The validity of a physical retching sensation in response to life and all things it entails.
There are days, many more these days than acceptable, when I lay awake in bed overhearing the tiresome morning sounds of a geriatric household.
The deaf one is shouting at the lost one; he simply stares back, a stoic sculpture of incomprehension.
The authoritarian know-it-all is being himself, snubbing even the lizard under the dining table with derision.
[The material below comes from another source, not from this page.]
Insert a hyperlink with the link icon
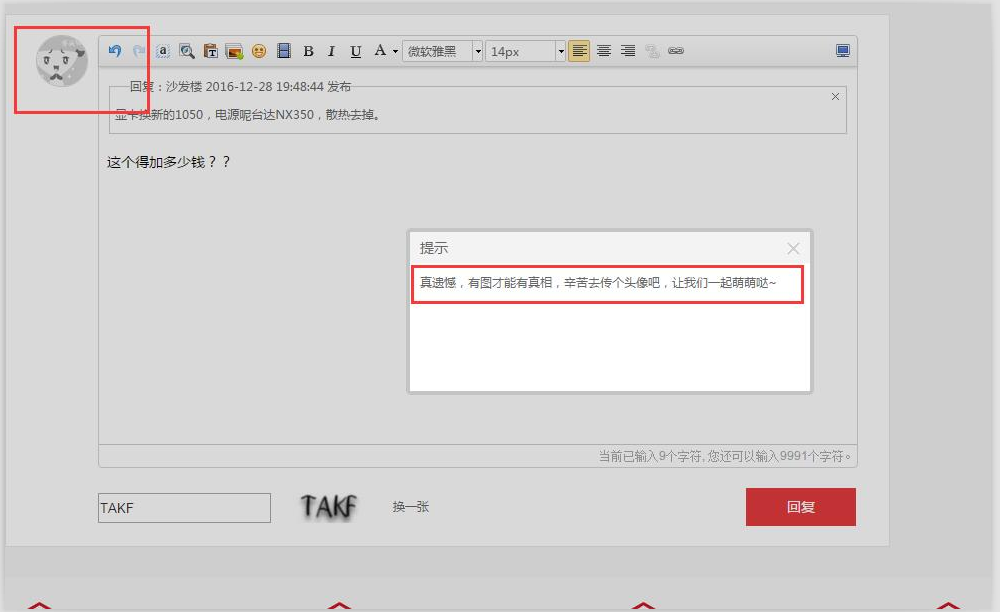The width and height of the screenshot is (1000, 612). tap(676, 50)
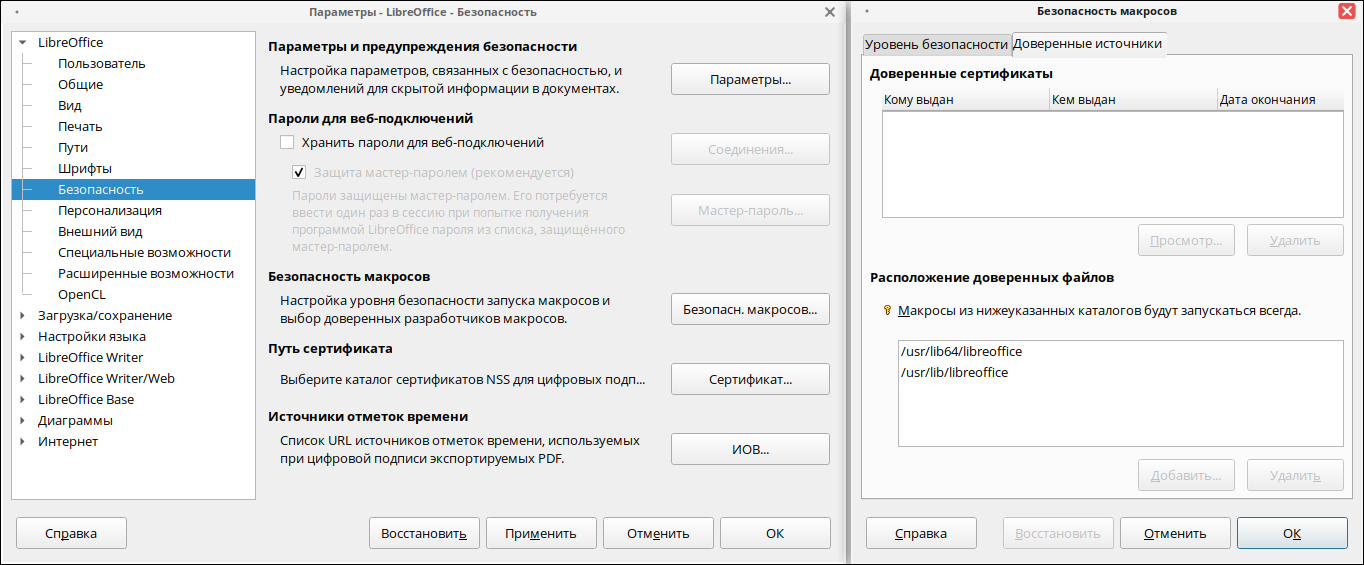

It’s dark. Lovely cool darkness.
It’s early. Too early for me.
I am awake, my late-night long forgotten, sleep has slouched away not once complaining of insufficient attention. I want her back. Back in my blanket. As I try to shove my face down into my pillow within the darkness of my blanket, I want her to kiss my eyes back to peaceful oblivion. But she won’t hear of it. She is gone, long gone. I will myself to switch off instead.
In and out.
A throbbing thought loops around my mindspace like a news ticker—I wish I were dead—it’s on repeat. Along with its monotonous drone, unawares to my senses, there is a rising discomfort; now in my throat. I wake up to the realisation that on early mornings like this one, life makes me want to puke.
I don’t mean puke metaphorically or metaphysically. I don’t mean it in a shouting-from-atop-my-literary-high-horse sort of way. I mean the physical response of throwing up when met with highly disagreeable content.
That can’t be normal. Or maybe I just like slow, peaceful mornings. And I don’t remember the last one.